In Picard, the plaintiff brought a class action “premised on alleged violations of New York Labor Law § 196-d.” The court denied the plaintiff’s motion for class certification on the ground that the plaintiff had not established the numerosity element for certification as a class action, explaining:
The first prerequisite to certification is that the class be so numerous that joinder of all members is impracticable. In seeking to establish this essential element, plaintiff offers the following averment: “Based on the number of servers employed, I believe it is probable that over the last six years, defendants employed more than 100 servers.”
Defendants recognize that it generally is accepted that a putative class of forty members is sufficiently numerous for certification. However, defendants assert that plaintiff has failed to come forward with an adequate evidentiary basis upon which to find numerosity.

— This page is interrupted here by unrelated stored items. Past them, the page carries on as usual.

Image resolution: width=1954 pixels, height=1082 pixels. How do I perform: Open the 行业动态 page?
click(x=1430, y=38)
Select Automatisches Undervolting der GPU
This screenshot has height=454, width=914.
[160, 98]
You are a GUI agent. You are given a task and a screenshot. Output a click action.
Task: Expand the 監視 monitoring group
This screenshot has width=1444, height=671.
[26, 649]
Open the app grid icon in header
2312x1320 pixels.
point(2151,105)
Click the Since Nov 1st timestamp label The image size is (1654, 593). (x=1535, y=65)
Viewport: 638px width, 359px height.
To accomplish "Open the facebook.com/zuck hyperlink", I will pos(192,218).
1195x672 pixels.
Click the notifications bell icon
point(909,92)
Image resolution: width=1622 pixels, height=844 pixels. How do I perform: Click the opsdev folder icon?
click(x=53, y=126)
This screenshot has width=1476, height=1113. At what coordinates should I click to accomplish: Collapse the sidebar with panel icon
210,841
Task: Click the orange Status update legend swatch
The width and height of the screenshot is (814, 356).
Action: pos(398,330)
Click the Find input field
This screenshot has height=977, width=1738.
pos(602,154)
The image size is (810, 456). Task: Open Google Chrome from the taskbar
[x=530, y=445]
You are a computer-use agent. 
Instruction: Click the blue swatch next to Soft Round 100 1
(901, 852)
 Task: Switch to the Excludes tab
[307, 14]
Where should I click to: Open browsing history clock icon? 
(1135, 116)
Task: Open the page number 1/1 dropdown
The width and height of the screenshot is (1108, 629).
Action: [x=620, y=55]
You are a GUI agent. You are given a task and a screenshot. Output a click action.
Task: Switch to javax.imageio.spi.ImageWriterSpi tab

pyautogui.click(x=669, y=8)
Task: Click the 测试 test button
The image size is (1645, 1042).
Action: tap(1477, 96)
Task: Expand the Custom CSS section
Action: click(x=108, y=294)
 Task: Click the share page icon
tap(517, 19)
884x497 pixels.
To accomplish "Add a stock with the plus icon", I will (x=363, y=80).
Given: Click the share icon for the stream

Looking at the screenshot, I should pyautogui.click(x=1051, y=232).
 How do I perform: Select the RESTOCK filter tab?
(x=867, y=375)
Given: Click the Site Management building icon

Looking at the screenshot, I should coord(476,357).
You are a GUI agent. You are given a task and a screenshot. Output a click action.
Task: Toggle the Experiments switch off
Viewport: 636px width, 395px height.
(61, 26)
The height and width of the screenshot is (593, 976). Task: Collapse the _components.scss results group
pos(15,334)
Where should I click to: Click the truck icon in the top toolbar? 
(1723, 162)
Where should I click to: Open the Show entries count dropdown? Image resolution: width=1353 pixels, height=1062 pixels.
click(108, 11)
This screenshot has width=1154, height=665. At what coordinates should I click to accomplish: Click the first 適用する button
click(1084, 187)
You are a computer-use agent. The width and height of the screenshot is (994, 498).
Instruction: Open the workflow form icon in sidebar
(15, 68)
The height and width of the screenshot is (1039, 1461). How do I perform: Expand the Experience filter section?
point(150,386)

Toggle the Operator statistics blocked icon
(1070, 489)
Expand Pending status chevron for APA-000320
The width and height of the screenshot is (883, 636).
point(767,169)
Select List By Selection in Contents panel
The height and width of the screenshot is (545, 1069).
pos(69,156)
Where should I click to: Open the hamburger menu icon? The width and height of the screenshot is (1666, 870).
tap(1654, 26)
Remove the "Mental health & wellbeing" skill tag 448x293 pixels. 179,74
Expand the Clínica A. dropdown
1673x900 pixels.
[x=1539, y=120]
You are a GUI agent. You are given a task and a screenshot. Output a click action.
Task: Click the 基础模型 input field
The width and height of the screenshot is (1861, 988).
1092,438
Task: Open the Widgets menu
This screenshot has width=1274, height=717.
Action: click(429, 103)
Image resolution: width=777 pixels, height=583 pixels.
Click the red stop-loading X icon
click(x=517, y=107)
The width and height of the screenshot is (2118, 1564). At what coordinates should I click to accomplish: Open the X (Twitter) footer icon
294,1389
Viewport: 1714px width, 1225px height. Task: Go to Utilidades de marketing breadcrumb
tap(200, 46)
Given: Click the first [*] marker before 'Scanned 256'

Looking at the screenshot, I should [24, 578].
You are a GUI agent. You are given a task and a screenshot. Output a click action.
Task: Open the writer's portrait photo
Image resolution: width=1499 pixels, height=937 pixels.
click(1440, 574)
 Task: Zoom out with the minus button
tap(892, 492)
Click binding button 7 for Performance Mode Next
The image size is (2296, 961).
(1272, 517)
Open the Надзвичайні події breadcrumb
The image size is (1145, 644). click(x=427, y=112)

The Court concludes that plaintiff has not met his burden of establishing numerosity on the present record. Plaintiff fails to offer a sufficient foundation for his belief as to the number of servers employed by defendants at pertinent times. Indeed, plaintiff was not employed by defendants during the first four years of the proposed class period, and plaintiff’s affidavit does not demonstrate personal knowledge of that period. Further, the equivocal nature of plaintiff’s averment — a mere belief regarding probability — is problematic. And contrary to the contention of plaintiff’s counsel, it is not defendants’ burden to establish the absence of numerosity, even if the relevant data may be within their possession. In fact, plaintiff was given the opportunity to take limited discovery on issues pertaining to class certification, but did not pursue data concerning numerosity. Finally, plaintiff may not offer new evidence for the first time in reply to meet his initial burden.
Accordingly, while it may well be that the proposed class is sufficiently numerous that the joinder of all members is impracticable, this essential prerequisite to certification has not been established on the present record.
(Internal quotations and citations omitted) (emphasis added).
This decision illustrates the importance of going beyond mere allegations and gathering (and presenting) factual support for any claim or relief, such as class certification.